# [THE PROBLEM]
Copy each line of the rows below that contains the word "Select".

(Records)
------------

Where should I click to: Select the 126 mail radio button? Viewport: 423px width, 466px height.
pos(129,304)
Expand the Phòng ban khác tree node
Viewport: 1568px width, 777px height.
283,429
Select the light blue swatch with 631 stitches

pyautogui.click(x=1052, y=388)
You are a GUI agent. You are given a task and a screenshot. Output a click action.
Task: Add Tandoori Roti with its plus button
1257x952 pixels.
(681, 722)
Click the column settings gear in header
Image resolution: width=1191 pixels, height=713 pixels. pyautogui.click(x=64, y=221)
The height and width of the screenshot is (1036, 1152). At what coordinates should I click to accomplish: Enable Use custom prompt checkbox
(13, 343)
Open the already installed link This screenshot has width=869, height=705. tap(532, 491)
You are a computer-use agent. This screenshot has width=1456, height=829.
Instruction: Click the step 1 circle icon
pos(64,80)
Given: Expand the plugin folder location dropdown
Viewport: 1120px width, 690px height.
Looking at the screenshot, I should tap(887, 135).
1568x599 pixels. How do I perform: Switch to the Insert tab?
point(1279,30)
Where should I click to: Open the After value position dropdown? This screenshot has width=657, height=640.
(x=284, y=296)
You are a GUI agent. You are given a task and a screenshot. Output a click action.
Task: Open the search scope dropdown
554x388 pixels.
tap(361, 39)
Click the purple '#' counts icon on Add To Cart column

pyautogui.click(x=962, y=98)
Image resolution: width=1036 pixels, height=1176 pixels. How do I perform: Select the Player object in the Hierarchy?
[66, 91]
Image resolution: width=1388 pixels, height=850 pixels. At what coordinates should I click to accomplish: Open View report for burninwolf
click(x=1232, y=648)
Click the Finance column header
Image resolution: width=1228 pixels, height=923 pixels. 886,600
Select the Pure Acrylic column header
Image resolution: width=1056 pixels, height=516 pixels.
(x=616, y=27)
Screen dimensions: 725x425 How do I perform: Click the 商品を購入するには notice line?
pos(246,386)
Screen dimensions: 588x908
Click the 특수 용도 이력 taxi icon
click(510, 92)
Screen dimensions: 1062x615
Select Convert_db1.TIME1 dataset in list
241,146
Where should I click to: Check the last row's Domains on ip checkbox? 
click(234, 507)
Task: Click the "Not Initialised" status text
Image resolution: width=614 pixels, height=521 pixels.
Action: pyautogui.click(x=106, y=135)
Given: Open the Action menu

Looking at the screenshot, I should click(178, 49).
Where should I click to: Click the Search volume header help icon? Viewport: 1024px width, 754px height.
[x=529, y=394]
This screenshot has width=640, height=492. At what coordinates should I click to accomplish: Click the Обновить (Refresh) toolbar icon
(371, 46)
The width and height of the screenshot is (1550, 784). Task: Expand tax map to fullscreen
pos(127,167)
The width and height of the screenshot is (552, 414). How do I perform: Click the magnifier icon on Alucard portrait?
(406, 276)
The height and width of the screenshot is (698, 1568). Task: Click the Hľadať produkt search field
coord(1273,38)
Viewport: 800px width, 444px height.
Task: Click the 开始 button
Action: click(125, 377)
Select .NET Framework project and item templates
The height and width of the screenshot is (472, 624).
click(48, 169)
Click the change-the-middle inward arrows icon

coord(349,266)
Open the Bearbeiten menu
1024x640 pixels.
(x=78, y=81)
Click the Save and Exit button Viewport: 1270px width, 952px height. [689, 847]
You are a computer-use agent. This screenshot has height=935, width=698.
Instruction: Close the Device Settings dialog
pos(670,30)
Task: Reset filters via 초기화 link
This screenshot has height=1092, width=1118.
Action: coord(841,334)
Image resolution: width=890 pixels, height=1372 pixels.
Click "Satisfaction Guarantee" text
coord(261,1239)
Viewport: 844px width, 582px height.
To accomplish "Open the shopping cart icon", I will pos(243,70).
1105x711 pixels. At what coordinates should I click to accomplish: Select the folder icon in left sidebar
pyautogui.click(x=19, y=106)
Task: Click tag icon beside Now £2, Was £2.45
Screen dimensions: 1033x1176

------------

# [FINAL RESULT]
Where should I click to: Select the 126 mail radio button? Viewport: 423px width, 466px height.
Select the light blue swatch with 631 stitches
Image resolution: width=1036 pixels, height=1176 pixels. How do I perform: Select the Player object in the Hierarchy?
Select the Pure Acrylic column header
Select Convert_db1.TIME1 dataset in list
Select .NET Framework project and item templates
1105x711 pixels. At what coordinates should I click to accomplish: Select the folder icon in left sidebar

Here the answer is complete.